Kevin Clarke
Operetta Research Center
19 November, 2017
Erik Charell, the director of the original film version of Der Kongress tanzt, labored long and hard to bring his successful movie to the stage, for decades. However, it never really happened. Not that the transfer didn’t happen, but it was never a sensation comparable to what Charel created back in 1931. Because somewhere along the way the irresistible charm of Lilian Harvey and Willy Fritsch, Otto Wallburg, Adele Sandrock et al. got lost. Recently the Volksoper Vienna tried again, in a production by intendant Robert Meyer, propably hoping that not too many people today would remember the historic version. This Viennese production, enhanced with many Werner Richard Heymann songs taken from elsewhere, is now available as a cast album.
What Heymann composed – and recorded for early sound film – at the UFA studios in Berlin-Babelsberg in 1931 was state of the art. It could compare positively with Hollywood, itself struggling with sound film techniques at the time. And it demonstrated that Germany in those early years of “talkies” was an international phenomenon. After all, Congress Dances became a sensation outside of Germany too, it was filmed in multible language version, including French and English. It earned Charell a ticket to Hollywood where he directed Caravan, again with W. R. Heymann as musical partner. Such international recognition of German film productions stopped in 1933, after which year German films were mostly only seen in Nazi Germany and Nazi occupied territory. Most English speaking people will not know any of the latter film operettas and musicals, even though they are highly popular in Germany and Austria to this very day, including the 1955 remake of Kongress tanz, starring Johanna Matz. (Harmless fluff, typical of the era.)

*SUPPLIED DATA*:
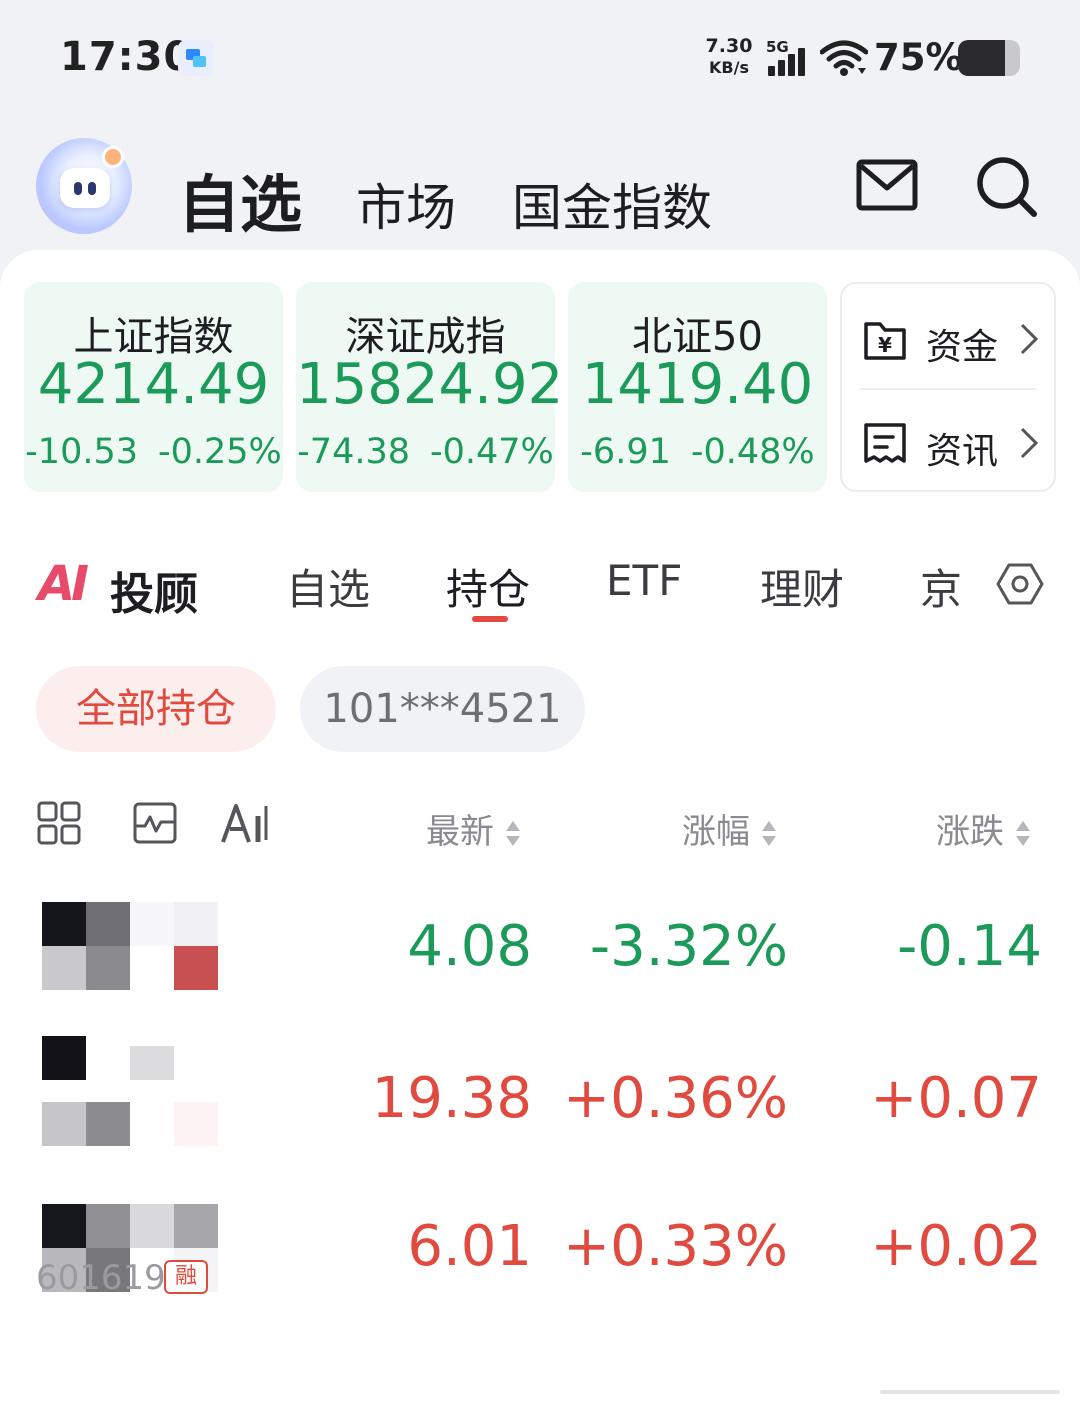  I want to click on index-change: -74.38, so click(354, 452).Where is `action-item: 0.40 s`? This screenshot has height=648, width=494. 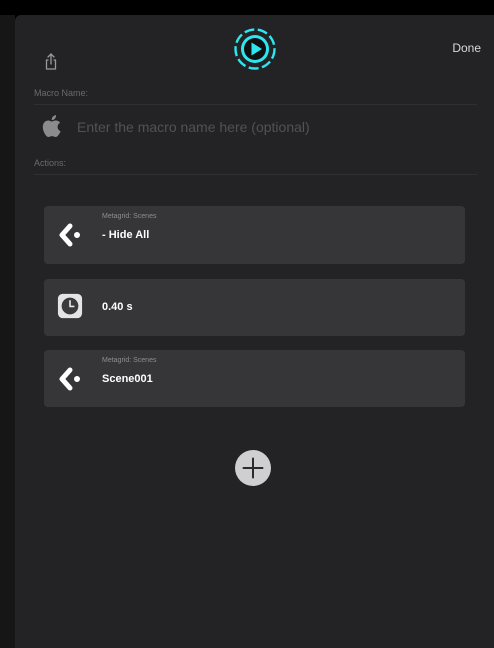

*EXERCISE SET*:
1 - From the Kongress tanzt review, copy the passage from "Kevin Clarke" to "a cast album.".
2 - According to the Kongress tanzt review, why did the stage versions never become a sensation comparable to the 1931 film? Answer in one to three sentences.

*ANSWERS BELOW*:
1 -
Kevin Clarke
Operetta Research Center
19 November, 2017
Erik Charell, the director of the original film version of Der Kongress tanzt, labored long and hard to bring his successful movie to the stage, for decades. However, it never really happened. Not that the transfer didn’t happen, but it was never a sensation comparable to what Charel created back in 1931. Because somewhere along the way the irresistible charm of Lilian Harvey and Willy Fritsch, Otto Wallburg, Adele Sandrock et al. got lost. Recently the Volksoper Vienna tried again, in a production by intendant Robert Meyer, propably hoping that not too many people today would remember the historic version. This Viennese production, enhanced with many Werner Richard Heymann songs taken from elsewhere, is now available as a cast album.

2 - Somewhere along the way, the irresistible charm of Lilian Harvey, Willy Fritsch, Otto Wallburg, Adele Sandrock and the rest of the film's cast got lost.